Tigers dump Wells, O's, 8-3 Lefty starts strong, folds vs. worst team as O's drop 4th in row

June 11, 1996|By Buster Olney | Buster Olney,SUN STAFF

DETROIT -- The Chicago White Sox ripped Orioles ace Mike Mussina on Sunday and manager Davey Johnson called that rock bottom. Fair enough.

But last night the Orioles sank even deeper -- to the core, so to speak. It's one thing to lose to the Detroit Tigers, one of the worst teams ever. It's another to be embarrassed by them, as the Orioles were last night, 8-3.

David Wells pitched 4 2/3 scoreless innings, gave up an RBI single to former Orioles farmhand Kimera Bartee and then collapsed like one of those imploded buildings. Not that it really mattered, what with the Orioles' offense making Tigers starter Omar Olivares look like John Smoltz.

Olivares, who had one victory and a 5.40 ERA going into last

night's appearance, kept the ball down, threw strikes and limited the Orioles to four hits over eight scoreless innings, the longest string of shutout innings by the pitiful Detroit staff this year. Only ninth-inning home runs by Bobby Bonilla, a two-run shot, and Cal Ripken off Mike Walker made the final score respectable in the Orioles' first loss to the Tigers in nine games.

But there's nothing anybody can do or say now to make what happened to Wells look any better. He went from total dominance to complete disintegration in the span of a few hitters.

"Bottom line is, I stink right now," Wells said. "It's not right. . . . I'm not staying focused. I'm messing around out there and not going after guys. It's not me and it's not right."

Pitching coach Pat Dobson said: "I don't know whether he was out of gas or lost his concentration, but he just hit a wall. For four innings, he pitched about as well as you can. All of a sudden . . . "

In preparing for this start, Dobson stressed to Wells that he needed to keep the ball down in the strike zone, and Wells clearly embraced this early. Normally a fly ball pitcher, Wells had the Tigers beating balls into the ground. He retired seven of the first eight hitters he faced, with six outs coming on grounders (including a double play that erased the one hit he allowed). He needed only six pitches in the first, four in the second -- a model of pitch efficiency.

One out into the fifth, Chris Gomez singled and stole second, his first steal of the year. Bob Higginson flied out. One more out. Bartee, the outfielder the Orioles dumped because they didn't think he would hit, was all that stood between Wells and five scoreless innings.

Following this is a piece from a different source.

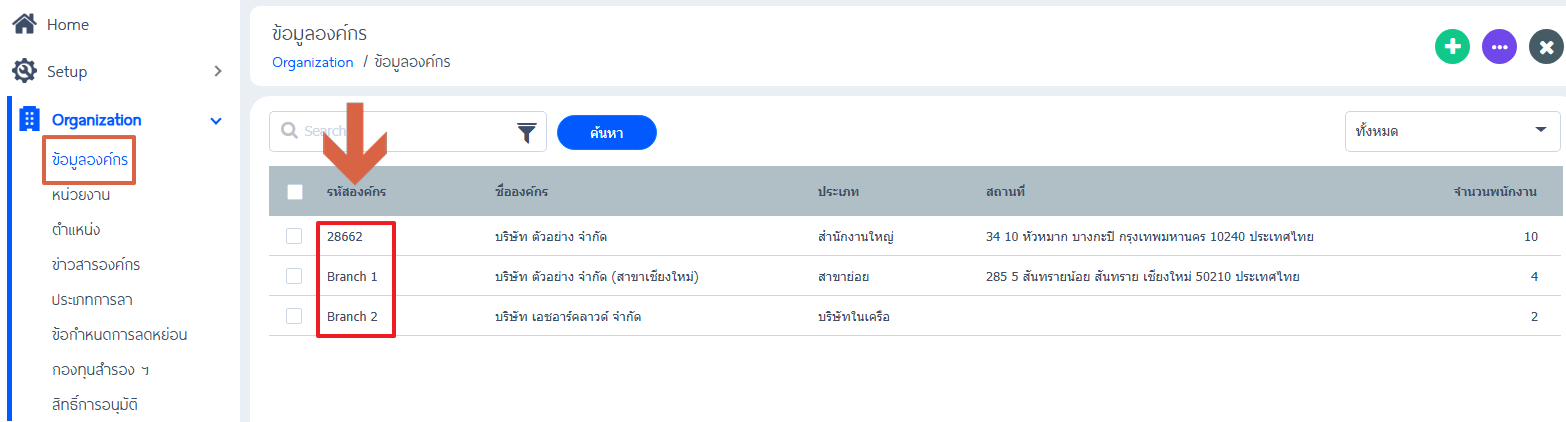Open the ทั้งหมด dropdown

Bartee was property of the Orioles. Twice. Drafted by the organization in 1993, Bartee played parts of three seasons in the Orioles' minor-league system before he was the player to be named in the deal with Minnesota for Scott Erickson last July.

When the Twins didn't add Bartee to their 40-man roster in November, leaving him exposed to the Rule 5 draft in December, the Orioles snapped him back. To keep him, they would've had to carry him on their major-league roster all season long.

Bartee had trouble hitting the ball out of the cage against live pitching early in spring training, and the Orioles, believing he would never hit enough for his speed to become a major factor, placed him on waivers.

Former Orioles third base coach Steve Boros watched Bartee for six weeks during spring training in 1995, when the major-leaguers were on strike, and admired his speed and his makeup. In his new job as the Tigers' minor-league field coordinator, Boros heard that Bartee was available and told general manager Randy Smith he should claim the young outfielder.

Bartee didn't get his first major-league hit until the third week of the season, but with the Tigers so terrible -- last night was just their eighth win in their last 48 games -- he has gotten a chance to make an occasional start against left-handers. Like David Wells.

Bartee fell behind one ball and two strikes and dug in and fouled off the next pitch. And the next. And the next. Ball two. Bartee fouled off another. In the dugout, Johnson couldn't believe that Wells wasn't challenging Bartee. "Nine times out of 10," Johnson said later, "Bartee couldn't hit base fifth."

Base fifth. Whatever Johnson meant by that, it wasn't a compliment.

"He was pitching to him like he was Babe Ruth," Johnson said.

The count 2-2, Wells threw a pitch to the edge of the plate -- ball three, according to home plate umpire Dale Scott.

Wells didn't like the call. Bartee stood in, and just as Wells was getting ready to pitch, Bartee stepped out, and Wells flipped the ball about 10 feet in the air in disgust.

Finally, Wells was ready. Bartee was ready. Wells threw a fat fastball over the heart of the plate -- base sixth, perhaps -- and Bartee lined a single over short, scoring Gomez.

Wells completely fell apart. Chad Curtis doubled home Bartee, extending the Tigers' lead to 2-0. They finished off Wells in the sixth, and it didn't take much. The Detroit rally: Double, groundout, double by young slugger Tony Clark on a 3-2 changeup that shocked Johnson. "Why not just go after him?" Johnson said later, perplexed.